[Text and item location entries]
◇ ◇ ◇ ◇ ◇

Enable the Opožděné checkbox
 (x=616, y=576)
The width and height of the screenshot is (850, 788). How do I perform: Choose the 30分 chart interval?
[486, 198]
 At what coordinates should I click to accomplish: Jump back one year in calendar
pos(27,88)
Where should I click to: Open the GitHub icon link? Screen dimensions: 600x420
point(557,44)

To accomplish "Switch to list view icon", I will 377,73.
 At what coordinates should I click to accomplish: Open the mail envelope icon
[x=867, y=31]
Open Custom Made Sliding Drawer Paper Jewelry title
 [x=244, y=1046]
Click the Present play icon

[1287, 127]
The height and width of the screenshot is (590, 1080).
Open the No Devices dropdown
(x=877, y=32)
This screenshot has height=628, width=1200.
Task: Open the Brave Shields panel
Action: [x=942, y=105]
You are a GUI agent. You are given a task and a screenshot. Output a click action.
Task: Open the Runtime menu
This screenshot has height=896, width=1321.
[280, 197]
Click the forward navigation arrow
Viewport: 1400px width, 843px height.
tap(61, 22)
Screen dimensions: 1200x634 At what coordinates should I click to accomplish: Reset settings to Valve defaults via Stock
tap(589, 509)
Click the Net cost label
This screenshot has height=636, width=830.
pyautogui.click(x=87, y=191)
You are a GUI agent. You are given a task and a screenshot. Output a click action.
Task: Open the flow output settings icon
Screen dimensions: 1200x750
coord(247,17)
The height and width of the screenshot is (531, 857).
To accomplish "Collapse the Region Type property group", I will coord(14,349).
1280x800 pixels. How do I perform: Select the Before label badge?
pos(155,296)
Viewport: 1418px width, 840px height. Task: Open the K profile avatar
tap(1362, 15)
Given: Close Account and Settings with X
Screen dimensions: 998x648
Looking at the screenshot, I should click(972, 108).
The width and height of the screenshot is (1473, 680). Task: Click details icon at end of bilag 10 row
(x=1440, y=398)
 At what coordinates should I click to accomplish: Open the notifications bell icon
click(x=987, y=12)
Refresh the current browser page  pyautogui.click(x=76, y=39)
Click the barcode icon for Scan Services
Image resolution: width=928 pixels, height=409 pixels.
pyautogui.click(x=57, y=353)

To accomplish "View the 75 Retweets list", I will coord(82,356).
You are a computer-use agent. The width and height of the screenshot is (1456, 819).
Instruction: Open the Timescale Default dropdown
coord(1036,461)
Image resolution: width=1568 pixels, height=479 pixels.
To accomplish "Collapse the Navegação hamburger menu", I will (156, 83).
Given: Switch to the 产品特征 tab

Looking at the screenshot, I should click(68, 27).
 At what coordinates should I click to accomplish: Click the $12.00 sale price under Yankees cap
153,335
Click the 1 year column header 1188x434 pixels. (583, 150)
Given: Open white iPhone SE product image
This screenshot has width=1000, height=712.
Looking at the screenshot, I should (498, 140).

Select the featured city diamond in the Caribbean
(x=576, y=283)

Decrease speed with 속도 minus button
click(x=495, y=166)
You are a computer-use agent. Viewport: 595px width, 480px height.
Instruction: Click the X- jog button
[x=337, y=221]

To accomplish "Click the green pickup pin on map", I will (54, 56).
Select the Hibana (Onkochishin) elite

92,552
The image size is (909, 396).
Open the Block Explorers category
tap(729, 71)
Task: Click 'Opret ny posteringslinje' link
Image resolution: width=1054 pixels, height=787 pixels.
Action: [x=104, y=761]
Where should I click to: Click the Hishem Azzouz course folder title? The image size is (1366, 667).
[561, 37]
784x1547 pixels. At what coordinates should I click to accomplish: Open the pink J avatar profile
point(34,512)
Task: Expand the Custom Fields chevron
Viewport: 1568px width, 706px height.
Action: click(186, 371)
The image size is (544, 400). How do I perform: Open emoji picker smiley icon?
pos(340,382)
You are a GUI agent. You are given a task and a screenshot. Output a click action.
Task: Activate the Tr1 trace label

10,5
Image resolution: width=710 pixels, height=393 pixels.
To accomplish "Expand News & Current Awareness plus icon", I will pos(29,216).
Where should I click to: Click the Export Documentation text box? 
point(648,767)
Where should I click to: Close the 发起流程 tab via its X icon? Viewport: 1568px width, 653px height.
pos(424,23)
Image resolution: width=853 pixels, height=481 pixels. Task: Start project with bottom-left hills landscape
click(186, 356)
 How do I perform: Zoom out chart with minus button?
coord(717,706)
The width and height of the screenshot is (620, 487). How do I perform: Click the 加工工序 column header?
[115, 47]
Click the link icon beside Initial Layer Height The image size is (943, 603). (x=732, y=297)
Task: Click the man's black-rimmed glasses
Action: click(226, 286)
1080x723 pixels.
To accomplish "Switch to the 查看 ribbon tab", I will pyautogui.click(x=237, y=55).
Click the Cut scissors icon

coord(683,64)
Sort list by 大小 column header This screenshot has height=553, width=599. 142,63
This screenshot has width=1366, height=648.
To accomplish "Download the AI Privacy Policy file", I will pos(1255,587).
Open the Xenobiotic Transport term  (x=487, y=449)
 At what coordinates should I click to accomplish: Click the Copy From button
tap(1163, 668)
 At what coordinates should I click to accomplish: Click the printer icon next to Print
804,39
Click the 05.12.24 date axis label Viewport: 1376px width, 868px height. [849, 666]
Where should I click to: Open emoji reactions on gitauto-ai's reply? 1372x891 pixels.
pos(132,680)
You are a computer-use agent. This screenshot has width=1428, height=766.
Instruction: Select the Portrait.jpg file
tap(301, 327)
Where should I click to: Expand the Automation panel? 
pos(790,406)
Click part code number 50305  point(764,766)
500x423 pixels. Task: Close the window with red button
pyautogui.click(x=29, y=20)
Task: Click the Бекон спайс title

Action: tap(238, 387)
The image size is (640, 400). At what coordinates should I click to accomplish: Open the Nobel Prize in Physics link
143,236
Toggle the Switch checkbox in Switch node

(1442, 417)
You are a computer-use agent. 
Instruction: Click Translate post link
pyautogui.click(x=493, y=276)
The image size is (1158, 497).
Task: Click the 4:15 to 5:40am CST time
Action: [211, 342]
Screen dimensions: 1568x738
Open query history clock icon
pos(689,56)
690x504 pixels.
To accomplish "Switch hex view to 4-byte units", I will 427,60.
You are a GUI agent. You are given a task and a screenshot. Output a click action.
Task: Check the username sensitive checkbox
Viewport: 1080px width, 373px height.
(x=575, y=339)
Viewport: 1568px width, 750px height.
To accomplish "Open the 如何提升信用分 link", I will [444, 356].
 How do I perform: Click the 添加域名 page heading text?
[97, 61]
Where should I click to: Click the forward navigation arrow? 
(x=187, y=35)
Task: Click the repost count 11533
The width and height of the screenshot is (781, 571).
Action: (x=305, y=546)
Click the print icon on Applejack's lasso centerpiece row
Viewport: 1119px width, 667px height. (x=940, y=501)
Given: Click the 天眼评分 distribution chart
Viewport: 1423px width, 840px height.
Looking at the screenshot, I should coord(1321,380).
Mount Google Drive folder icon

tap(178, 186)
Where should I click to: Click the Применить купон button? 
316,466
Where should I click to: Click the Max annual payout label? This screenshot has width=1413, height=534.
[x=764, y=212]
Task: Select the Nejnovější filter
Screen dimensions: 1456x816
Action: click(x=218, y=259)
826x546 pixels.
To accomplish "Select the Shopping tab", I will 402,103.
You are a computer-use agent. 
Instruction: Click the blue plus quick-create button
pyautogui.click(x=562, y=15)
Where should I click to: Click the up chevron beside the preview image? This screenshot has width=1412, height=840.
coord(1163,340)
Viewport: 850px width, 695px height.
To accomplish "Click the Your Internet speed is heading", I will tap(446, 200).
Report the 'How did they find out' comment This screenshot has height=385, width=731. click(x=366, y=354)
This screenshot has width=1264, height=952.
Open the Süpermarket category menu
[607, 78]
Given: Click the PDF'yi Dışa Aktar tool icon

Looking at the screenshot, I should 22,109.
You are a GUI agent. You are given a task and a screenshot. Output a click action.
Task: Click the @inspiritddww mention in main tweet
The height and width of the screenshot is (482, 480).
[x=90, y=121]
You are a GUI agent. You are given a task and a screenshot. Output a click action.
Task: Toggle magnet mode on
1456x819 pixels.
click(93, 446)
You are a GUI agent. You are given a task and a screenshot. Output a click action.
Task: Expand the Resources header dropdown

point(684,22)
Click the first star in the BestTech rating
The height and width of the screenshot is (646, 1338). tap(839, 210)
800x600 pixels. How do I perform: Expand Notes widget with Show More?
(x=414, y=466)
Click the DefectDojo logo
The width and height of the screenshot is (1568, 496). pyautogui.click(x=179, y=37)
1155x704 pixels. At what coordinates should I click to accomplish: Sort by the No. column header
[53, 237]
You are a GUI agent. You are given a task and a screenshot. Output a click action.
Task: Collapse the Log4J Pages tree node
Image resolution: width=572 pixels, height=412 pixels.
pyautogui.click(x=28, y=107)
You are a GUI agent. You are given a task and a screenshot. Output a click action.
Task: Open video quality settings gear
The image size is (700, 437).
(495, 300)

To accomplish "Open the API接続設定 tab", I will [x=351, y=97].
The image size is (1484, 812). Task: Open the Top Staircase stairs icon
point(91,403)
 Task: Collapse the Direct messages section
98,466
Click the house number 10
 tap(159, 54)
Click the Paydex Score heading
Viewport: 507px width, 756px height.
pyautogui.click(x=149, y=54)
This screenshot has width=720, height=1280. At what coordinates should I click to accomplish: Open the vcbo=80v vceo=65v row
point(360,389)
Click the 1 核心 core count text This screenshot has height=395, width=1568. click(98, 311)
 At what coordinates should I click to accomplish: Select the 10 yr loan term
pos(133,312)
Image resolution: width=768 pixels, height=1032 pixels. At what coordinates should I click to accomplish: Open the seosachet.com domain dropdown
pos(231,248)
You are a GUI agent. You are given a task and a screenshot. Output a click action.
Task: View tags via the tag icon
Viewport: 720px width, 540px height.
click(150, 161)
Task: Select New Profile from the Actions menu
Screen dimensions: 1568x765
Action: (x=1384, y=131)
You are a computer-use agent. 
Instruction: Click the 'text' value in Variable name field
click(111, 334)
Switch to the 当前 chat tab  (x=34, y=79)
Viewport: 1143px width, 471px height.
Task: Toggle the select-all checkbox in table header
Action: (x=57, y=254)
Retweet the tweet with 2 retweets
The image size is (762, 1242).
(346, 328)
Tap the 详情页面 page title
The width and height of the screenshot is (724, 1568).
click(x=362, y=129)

◇ ◇ ◇ ◇ ◇

Arrange the lines from the start of the records through the line holding "Action: [x=942, y=105]", inclusive, as a Markdown table with the columns No. and Line. Number each row and leave out blank lines.

| No. | Line |
|---|---|
| 1 | Enable the Opožděné checkbox |
| 2 |  (x=616, y=576) |
| 3 | The width and height of the screenshot is (850, 788). How do I perform: Choose the 30分 chart interval? |
| 4 | [486, 198] |
| 5 |  At what coordinates should I click to accomplish: Jump back one year in calendar |
| 6 | pos(27,88) |
| 7 | Where should I click to: Open the GitHub icon link? Screen dimensions: 600x420 |
| 8 | point(557,44) |
| 9 | To accomplish "Switch to list view icon", I will 377,73. |
| 10 |  At what coordinates should I click to accomplish: Open the mail envelope icon |
| 11 | [x=867, y=31] |
| 12 | Open Custom Made Sliding Drawer Paper Jewelry title |
| 13 |  [x=244, y=1046] |
| 14 | Click the Present play icon |
| 15 | [1287, 127] |
| 16 | The height and width of the screenshot is (590, 1080). |
| 17 | Open the No Devices dropdown |
| 18 | (x=877, y=32) |
| 19 | This screenshot has height=628, width=1200. |
| 20 | Task: Open the Brave Shields panel |
| 21 | Action: [x=942, y=105] |